■ **Task description**: Rewrite the data below with every "computer-use agent" changed to "desktop agent" and all other text left the same.

■ **Task input**:
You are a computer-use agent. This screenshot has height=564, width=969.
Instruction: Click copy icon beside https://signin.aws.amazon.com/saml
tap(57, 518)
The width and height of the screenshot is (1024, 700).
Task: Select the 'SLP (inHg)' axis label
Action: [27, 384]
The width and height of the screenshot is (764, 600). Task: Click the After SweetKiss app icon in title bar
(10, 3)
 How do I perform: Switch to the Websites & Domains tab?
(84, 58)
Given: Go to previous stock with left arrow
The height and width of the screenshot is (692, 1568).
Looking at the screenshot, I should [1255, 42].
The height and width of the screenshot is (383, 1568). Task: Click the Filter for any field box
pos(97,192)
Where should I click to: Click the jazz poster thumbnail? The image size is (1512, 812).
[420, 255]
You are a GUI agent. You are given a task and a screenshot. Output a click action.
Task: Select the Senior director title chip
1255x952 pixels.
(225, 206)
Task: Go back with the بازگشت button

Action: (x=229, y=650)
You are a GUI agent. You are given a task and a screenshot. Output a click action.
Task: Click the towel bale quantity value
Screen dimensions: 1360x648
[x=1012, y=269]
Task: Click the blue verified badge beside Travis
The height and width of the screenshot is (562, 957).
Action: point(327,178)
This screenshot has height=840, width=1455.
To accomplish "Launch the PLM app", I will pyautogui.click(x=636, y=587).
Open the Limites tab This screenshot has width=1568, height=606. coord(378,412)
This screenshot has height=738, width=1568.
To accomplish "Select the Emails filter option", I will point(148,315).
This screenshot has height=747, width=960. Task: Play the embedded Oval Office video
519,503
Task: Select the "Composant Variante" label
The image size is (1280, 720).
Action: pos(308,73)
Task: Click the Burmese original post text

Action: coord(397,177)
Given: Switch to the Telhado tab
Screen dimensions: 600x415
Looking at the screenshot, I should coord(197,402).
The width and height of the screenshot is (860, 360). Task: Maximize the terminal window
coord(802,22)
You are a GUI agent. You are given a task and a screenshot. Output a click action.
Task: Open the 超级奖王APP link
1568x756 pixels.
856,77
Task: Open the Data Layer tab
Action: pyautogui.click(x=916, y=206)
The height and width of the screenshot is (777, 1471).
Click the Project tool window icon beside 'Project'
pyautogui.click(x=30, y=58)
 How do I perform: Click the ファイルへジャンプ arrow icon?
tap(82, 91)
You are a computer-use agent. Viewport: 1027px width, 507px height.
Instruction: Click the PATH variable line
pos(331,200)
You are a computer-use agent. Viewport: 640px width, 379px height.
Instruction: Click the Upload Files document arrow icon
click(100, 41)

■ **Solution for this problem**:
You are a desktop agent. This screenshot has height=564, width=969.
Instruction: Click copy icon beside https://signin.aws.amazon.com/saml
tap(57, 518)
The width and height of the screenshot is (1024, 700).
Task: Select the 'SLP (inHg)' axis label
Action: [27, 384]
The width and height of the screenshot is (764, 600). Task: Click the After SweetKiss app icon in title bar
(10, 3)
 How do I perform: Switch to the Websites & Domains tab?
(84, 58)
Given: Go to previous stock with left arrow
The height and width of the screenshot is (692, 1568).
Looking at the screenshot, I should [1255, 42].
The height and width of the screenshot is (383, 1568). Task: Click the Filter for any field box
pos(97,192)
Where should I click to: Click the jazz poster thumbnail? The image size is (1512, 812).
[420, 255]
You are a GUI agent. You are given a task and a screenshot. Output a click action.
Task: Select the Senior director title chip
1255x952 pixels.
(225, 206)
Task: Go back with the بازگشت button

Action: (x=229, y=650)
You are a GUI agent. You are given a task and a screenshot. Output a click action.
Task: Click the towel bale quantity value
Screen dimensions: 1360x648
[x=1012, y=269]
Task: Click the blue verified badge beside Travis
The height and width of the screenshot is (562, 957).
Action: point(327,178)
This screenshot has height=840, width=1455.
To accomplish "Launch the PLM app", I will pyautogui.click(x=636, y=587).
Open the Limites tab This screenshot has width=1568, height=606. coord(378,412)
This screenshot has height=738, width=1568.
To accomplish "Select the Emails filter option", I will point(148,315).
This screenshot has height=747, width=960. Task: Play the embedded Oval Office video
519,503
Task: Select the "Composant Variante" label
The image size is (1280, 720).
Action: pos(308,73)
Task: Click the Burmese original post text

Action: coord(397,177)
Given: Switch to the Telhado tab
Screen dimensions: 600x415
Looking at the screenshot, I should coord(197,402).
The width and height of the screenshot is (860, 360). Task: Maximize the terminal window
coord(802,22)
You are a GUI agent. You are given a task and a screenshot. Output a click action.
Task: Open the 超级奖王APP link
1568x756 pixels.
856,77
Task: Open the Data Layer tab
Action: pyautogui.click(x=916, y=206)
The height and width of the screenshot is (777, 1471).
Click the Project tool window icon beside 'Project'
pyautogui.click(x=30, y=58)
 How do I perform: Click the ファイルへジャンプ arrow icon?
tap(82, 91)
You are a desktop agent. Viewport: 1027px width, 507px height.
Instruction: Click the PATH variable line
pos(331,200)
You are a desktop agent. Viewport: 640px width, 379px height.
Instruction: Click the Upload Files document arrow icon
click(100, 41)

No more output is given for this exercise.